美国人很有毅力,他的做法一以贯之。60年前抗美援朝的战场上,美国直接使用细菌武器,美军所采用的主要手段,是在夜间以飞机在志愿军许多前线阵地上和一些北朝鲜居民地投撒带有炭疽杆菌、鼠疫杆菌、霍乱弧菌等10余种病菌的苍蝇、人蚤、死鼠、青蛙、羽毛和树叶等。致使一些地区发生了在当地久已绝迹的霍乱、鼠疫等传染病。一份入朝参战3月份的统计,志愿军患鼠疫的有13人,脑炎脑膜炎患者44人,患其他急性病43人,其中36人死亡。
著名的剑桥大学教授李约瑟先生为代表的世界进步的科学家1952年3月15日,参加中华人民共和国政府组织的“美帝国主义细菌战罪行调查团”,分赴朝鲜和中国东北进行调查,独立科学家组成的“调查在朝鲜和中国的细菌战事实国际科学委员会”进行了现场调查。调查人员认定美军在朝鲜搞了细菌战。国际科学委员会用4种语言发表了600多页的报告,报告的封面是黑色的,因而被称为“黑皮书”或“李约瑟报告”。报告结论是:“朝鲜及中国东北的人民,确已成为细菌武器的攻击目标;美国军队以许多不同的方法使用了这些细菌武器,其中有一些方法,看起来是把日军在第二次世界大战期间进行细菌战所使用的方法加以发展而成的”。

▸ 数据行
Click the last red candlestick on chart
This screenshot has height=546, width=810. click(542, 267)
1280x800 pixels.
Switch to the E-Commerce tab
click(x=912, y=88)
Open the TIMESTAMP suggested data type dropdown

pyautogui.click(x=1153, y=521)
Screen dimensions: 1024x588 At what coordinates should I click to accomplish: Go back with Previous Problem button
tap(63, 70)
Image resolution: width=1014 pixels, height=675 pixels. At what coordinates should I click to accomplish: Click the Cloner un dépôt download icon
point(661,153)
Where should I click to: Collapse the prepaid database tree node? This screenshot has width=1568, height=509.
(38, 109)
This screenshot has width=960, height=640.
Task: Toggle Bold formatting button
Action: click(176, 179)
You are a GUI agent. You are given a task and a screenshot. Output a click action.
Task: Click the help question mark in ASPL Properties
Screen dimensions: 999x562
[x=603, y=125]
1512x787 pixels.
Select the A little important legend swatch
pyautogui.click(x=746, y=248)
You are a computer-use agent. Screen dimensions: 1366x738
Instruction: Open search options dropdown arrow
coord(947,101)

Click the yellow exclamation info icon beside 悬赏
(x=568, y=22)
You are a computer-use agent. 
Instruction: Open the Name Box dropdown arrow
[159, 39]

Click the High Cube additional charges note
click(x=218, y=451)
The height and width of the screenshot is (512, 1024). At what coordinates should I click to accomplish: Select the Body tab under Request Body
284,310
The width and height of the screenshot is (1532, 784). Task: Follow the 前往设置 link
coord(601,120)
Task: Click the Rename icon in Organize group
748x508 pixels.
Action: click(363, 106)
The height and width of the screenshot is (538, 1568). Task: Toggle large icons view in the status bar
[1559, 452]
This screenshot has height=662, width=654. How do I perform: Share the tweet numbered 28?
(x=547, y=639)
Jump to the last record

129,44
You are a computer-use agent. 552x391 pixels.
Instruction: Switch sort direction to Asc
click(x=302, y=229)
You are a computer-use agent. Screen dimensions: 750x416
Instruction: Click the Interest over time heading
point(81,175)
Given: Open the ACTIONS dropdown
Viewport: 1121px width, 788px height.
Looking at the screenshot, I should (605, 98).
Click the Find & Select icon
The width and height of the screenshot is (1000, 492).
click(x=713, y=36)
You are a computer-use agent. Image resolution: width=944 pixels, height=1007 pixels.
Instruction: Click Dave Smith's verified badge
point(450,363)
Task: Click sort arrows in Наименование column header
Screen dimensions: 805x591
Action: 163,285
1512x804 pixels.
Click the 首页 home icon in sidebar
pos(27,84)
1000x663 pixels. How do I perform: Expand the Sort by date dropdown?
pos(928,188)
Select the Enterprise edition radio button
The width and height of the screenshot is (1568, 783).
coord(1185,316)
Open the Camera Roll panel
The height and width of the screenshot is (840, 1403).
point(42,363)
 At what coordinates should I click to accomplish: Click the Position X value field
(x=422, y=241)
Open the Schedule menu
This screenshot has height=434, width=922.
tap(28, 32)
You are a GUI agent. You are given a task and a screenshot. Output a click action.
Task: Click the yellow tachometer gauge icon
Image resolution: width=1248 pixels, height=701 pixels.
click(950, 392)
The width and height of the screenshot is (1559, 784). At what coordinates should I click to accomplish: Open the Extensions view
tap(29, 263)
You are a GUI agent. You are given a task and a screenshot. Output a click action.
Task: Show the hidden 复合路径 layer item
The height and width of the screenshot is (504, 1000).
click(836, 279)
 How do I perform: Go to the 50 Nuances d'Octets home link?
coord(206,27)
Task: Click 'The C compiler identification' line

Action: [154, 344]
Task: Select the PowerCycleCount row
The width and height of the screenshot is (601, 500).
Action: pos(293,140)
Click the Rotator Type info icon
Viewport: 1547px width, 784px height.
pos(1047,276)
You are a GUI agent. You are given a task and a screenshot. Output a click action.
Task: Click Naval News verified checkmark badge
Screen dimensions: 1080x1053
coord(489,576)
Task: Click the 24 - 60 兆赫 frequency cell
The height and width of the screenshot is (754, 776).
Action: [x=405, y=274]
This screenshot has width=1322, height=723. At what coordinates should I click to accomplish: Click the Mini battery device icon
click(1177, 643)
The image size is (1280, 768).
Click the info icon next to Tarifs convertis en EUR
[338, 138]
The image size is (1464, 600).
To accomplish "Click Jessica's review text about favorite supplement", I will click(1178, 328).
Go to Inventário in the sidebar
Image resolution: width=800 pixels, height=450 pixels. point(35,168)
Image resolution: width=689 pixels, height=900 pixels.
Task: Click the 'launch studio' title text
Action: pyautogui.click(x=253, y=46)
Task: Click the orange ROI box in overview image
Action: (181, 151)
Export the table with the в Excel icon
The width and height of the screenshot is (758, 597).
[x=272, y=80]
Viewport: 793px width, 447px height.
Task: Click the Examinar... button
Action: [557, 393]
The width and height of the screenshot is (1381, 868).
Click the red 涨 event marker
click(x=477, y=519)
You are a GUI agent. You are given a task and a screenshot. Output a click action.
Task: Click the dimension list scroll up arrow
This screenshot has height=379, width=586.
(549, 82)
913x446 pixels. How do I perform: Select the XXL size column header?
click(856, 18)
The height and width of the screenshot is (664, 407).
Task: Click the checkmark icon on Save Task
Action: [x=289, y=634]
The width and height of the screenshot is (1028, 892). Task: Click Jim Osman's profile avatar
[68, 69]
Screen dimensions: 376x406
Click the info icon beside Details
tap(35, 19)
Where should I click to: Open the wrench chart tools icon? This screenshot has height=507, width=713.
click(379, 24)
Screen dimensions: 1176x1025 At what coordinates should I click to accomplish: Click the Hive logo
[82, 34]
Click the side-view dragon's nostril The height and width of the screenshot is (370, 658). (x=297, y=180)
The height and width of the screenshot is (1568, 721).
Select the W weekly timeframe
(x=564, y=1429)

▸ 待办事项
请将关于细菌战的这段文字从“美国人很有毅力,他的做法一以”到“性病43人,其中36人死亡。”重写一遍,并把其中的“志愿军”换成“中国人民志愿军”。 以上各行出自另一来源。

▸ 任务输出
美国人很有毅力,他的做法一以贯之。60年前抗美援朝的战场上,美国直接使用细菌武器,美军所采用的主要手段,是在夜间以飞机在中国人民志愿军许多前线阵地上和一些北朝鲜居民地投撒带有炭疽杆菌、鼠疫杆菌、霍乱弧菌等10余种病菌的苍蝇、人蚤、死鼠、青蛙、羽毛和树叶等。致使一些地区发生了在当地久已绝迹的霍乱、鼠疫等传染病。一份入朝参战3月份的统计,中国人民志愿军患鼠疫的有13人,脑炎脑膜炎患者44人,患其他急性病43人,其中36人死亡。